FROM AI USE TO MEDIA AWARENESS: ORGANISATIONAL CULTURE AND THE ADOPTION OF AN AI‑BASED TUTORING SYSTEM
IU Internationale Hochschule (GERMANY)
About this paper:
Conference name: 20th International Technology, Education and Development Conference
Dates: 2-4 March, 2026
Location: Valencia, Spain
Abstract:
This paper examines how AI‑based tutoring systems reshape media awareness and the handling of (mis)information in higher education. It focuses on the implementation of the chatbot “Syntea” at a distance‑learning university. Syntea answers study‑related questions on the basis of course materials and is quality‑assured by instructors in a human‑in‑the‑loop approach (Dwivedi et al., 2023; Kasneci et al., 2023). Theoretically, the study draws on Schein’s model of organizational culture (artifacts, espoused values, basic assumptions; Schein, 2010) and on concepts of media and AI literacy such as critical information appraisal, bias awareness and transparency of algorithmic systems (Gimpel et al., 2023).
Three research questions guide the study:
(1) Which basic assumptions about learning, technology and ethics shape media‑related understandings of AI in higher education?
(2) Which values structure perceived opportunities and risks of generative AI for media awareness, including support, dependency and misinformation?
(3) Which observable usage practices (artifacts) emerge and how do they reflect different levels of media and AI literacy?

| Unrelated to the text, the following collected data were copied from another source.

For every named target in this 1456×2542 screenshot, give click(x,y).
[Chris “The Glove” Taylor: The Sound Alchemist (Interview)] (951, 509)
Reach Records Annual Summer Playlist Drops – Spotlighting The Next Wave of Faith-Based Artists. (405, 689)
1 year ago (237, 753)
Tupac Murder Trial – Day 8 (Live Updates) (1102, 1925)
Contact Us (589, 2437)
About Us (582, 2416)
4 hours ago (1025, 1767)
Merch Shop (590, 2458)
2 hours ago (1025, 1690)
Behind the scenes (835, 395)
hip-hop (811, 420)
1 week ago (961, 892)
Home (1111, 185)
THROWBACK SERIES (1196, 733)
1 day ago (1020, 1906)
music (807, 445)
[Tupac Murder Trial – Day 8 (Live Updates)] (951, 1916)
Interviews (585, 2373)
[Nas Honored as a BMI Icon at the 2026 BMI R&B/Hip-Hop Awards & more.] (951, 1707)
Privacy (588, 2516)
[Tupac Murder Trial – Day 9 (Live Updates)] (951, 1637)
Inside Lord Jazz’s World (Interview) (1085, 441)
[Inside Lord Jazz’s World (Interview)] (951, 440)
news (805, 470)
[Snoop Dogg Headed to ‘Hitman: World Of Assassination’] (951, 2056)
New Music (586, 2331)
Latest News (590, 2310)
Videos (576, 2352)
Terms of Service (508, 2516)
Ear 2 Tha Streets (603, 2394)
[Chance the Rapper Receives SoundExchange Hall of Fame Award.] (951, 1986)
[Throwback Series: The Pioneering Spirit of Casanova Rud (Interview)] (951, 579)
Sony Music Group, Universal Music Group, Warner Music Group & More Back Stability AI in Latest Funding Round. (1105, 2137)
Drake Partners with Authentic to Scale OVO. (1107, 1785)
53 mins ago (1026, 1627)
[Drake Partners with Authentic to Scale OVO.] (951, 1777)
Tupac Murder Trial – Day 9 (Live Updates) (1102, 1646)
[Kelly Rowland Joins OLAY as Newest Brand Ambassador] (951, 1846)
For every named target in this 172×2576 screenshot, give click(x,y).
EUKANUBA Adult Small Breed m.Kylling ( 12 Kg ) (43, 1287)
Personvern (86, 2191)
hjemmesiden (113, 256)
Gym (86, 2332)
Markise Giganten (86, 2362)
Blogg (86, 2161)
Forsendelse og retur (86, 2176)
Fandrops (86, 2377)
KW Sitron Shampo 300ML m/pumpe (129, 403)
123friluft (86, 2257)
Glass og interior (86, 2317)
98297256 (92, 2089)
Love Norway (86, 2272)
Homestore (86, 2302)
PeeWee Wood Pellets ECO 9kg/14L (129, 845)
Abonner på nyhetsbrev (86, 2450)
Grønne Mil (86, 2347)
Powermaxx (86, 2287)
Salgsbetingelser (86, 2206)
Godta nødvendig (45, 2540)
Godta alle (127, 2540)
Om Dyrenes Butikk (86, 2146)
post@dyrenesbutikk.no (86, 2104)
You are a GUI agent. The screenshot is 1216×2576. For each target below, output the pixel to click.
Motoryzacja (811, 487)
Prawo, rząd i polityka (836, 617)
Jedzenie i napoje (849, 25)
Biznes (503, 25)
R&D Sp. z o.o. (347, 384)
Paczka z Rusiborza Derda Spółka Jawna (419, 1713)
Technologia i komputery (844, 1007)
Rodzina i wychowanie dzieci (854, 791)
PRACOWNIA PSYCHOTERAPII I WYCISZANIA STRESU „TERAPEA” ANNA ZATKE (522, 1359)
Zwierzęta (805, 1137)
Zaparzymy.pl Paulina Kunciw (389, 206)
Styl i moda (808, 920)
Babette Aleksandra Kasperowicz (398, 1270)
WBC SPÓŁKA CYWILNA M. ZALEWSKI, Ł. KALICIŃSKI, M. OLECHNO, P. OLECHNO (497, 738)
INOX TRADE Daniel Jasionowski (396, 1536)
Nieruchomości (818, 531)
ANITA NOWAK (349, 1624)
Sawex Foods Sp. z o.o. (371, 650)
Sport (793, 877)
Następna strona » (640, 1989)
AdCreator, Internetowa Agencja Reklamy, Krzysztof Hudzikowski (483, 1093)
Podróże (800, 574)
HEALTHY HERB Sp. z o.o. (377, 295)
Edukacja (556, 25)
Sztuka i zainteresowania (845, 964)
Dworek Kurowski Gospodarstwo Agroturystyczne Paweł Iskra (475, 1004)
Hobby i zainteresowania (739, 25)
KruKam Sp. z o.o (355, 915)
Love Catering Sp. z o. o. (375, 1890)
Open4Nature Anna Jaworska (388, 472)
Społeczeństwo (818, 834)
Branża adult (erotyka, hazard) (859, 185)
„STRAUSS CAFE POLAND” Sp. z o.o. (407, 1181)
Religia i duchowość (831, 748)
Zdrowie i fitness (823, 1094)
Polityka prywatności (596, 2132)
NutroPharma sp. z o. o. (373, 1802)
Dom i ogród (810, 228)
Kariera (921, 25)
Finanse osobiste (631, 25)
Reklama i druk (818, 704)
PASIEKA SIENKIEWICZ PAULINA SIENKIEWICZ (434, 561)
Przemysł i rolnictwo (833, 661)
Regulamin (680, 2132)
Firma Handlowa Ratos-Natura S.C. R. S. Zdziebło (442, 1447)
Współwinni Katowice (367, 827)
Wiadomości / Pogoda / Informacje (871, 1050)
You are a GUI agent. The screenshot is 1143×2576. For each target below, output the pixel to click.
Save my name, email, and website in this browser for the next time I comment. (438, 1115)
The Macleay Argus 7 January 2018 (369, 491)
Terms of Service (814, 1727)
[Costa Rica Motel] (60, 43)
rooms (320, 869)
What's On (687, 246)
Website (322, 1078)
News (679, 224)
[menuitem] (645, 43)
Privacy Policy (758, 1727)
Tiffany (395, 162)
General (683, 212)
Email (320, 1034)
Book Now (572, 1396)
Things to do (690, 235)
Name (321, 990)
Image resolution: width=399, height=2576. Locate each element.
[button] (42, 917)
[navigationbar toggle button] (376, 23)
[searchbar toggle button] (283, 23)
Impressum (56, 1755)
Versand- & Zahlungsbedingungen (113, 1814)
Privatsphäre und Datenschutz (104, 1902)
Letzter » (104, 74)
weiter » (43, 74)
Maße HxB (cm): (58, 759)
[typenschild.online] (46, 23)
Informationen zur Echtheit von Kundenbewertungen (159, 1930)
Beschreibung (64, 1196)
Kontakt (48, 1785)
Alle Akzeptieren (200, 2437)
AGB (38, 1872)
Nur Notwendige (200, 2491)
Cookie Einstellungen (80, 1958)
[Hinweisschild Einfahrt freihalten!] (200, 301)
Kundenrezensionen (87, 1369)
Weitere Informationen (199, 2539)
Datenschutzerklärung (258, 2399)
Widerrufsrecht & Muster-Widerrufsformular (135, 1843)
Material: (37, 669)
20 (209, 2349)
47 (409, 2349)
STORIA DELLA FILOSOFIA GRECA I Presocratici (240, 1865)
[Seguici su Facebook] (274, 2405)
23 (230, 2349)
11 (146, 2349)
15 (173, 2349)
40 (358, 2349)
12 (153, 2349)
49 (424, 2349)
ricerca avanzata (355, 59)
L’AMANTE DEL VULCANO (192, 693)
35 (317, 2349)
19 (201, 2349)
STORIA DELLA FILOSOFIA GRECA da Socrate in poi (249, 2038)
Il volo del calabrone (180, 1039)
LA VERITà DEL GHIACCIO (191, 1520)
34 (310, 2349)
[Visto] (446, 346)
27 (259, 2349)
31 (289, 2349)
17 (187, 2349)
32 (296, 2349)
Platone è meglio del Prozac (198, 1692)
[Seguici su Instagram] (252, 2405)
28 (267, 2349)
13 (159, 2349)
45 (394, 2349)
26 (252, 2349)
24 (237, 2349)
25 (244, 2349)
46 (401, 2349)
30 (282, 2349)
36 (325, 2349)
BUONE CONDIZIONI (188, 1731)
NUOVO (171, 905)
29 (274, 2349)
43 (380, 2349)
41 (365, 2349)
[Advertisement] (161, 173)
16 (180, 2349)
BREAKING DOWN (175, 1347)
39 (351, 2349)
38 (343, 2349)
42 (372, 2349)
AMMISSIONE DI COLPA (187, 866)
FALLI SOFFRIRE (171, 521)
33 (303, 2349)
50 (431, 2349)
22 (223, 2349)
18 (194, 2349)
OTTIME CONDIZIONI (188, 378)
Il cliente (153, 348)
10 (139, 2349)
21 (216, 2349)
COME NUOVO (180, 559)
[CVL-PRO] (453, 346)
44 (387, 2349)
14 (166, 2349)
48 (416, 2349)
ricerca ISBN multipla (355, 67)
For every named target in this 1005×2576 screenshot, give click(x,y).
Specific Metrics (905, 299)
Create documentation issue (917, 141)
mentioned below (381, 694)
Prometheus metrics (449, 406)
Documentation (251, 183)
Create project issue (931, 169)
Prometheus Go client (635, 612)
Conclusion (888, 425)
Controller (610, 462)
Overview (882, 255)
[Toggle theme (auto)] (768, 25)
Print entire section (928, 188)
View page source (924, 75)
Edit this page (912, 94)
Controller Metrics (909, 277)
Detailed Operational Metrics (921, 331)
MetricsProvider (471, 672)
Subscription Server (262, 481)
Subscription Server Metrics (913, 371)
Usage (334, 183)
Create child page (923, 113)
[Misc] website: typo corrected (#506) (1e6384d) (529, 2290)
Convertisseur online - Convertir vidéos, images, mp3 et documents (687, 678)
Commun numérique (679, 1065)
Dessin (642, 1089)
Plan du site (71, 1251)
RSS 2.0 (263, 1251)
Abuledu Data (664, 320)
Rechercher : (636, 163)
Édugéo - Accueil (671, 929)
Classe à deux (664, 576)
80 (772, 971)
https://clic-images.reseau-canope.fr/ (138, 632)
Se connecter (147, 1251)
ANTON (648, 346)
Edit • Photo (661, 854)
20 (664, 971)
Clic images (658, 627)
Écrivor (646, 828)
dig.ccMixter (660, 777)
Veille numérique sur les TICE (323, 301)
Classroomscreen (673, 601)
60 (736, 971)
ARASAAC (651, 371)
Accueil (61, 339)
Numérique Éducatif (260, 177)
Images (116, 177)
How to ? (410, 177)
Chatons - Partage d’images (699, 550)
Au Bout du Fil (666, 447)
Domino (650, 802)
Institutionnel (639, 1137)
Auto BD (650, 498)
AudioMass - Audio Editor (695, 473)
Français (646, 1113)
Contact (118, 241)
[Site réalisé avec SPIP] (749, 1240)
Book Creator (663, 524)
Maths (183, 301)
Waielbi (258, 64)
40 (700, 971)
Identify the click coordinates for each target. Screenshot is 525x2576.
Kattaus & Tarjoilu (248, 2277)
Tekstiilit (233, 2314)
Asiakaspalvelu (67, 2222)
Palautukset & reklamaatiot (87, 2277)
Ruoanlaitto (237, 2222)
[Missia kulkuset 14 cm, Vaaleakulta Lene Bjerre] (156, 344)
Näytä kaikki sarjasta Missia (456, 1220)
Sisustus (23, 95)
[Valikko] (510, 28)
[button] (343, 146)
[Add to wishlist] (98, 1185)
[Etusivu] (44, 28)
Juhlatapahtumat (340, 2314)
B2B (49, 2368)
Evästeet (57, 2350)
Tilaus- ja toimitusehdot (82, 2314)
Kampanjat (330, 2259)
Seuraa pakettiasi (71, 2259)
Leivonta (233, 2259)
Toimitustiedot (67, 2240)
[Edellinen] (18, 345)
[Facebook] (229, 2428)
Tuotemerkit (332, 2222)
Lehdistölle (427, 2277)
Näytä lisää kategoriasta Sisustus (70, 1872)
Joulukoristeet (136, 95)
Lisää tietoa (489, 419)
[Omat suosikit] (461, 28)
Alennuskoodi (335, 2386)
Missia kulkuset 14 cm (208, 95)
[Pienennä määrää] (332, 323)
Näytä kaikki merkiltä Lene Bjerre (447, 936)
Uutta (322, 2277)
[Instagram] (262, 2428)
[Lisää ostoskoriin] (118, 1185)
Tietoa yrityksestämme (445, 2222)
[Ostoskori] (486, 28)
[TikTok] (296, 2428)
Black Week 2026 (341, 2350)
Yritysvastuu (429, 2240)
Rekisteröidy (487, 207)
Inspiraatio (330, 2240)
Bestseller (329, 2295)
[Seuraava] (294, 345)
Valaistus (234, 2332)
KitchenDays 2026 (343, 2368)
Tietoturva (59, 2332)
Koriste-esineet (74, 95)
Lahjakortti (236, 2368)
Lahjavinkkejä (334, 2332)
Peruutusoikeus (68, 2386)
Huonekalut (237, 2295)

A case‑based mixed‑methods design with convergent parallel strands was applied (Döring & Bortz, 2016). A semi‑standardized online questionnaire was administered to 282 participants (234 students, 48 instructors; mainly distance‑learning social‑science programmes). Closed scales and open questions were developed along Schein’s three cultural levels. Quantitative analysis comprised descriptive statistics and role comparisons; qualitative data were examined using thematic content analysis with combined deductive–inductive coding (Steiner & Bensch, 2015).
Findings show a pronounced fairness‑ and safety‑oriented set of basic assumptions: preventing discrimination, data protection, reliability and legal compliance are rated as “very important” for AI systems by a clear majority. At the same time, 84 % agree that AI cannot replace the human component in education, framing learning as a fundamentally social process. On the value level, learner support, efficiency gains and creative stimulation are seen as main benefits, whereas loss of human interaction, technological dependency and insufficient media and information literacy are perceived as key risks. Many respondents highlight the danger of misinformation and the need to verify AI outputs.
At the artifact level, AI use has rapidly normalised: around half of respondents use AI at least weekly, mainly for clarifying questions, text work, research and exam preparation. General‑purpose large language models are evaluated more positively than the institutional system. While a considerable share regularly checks AI‑generated information, many report encounters with AI‑supported conspiracy narratives, indicating heterogeneous levels of media awareness.
On this basis, a “culture‑fit model” is proposed: AI artifacts are experienced as legitimate and conducive to learning when they:
(a) align with shared ethical basic assumptions,
(b) respect values such as support, autonomy and interaction quality, and
(c) are embedded in practices that demand critical information appraisal, transparency and dialogic reflection.Keywords:
AI‑based tutoring, systems media awareness, organisational culture, higher education.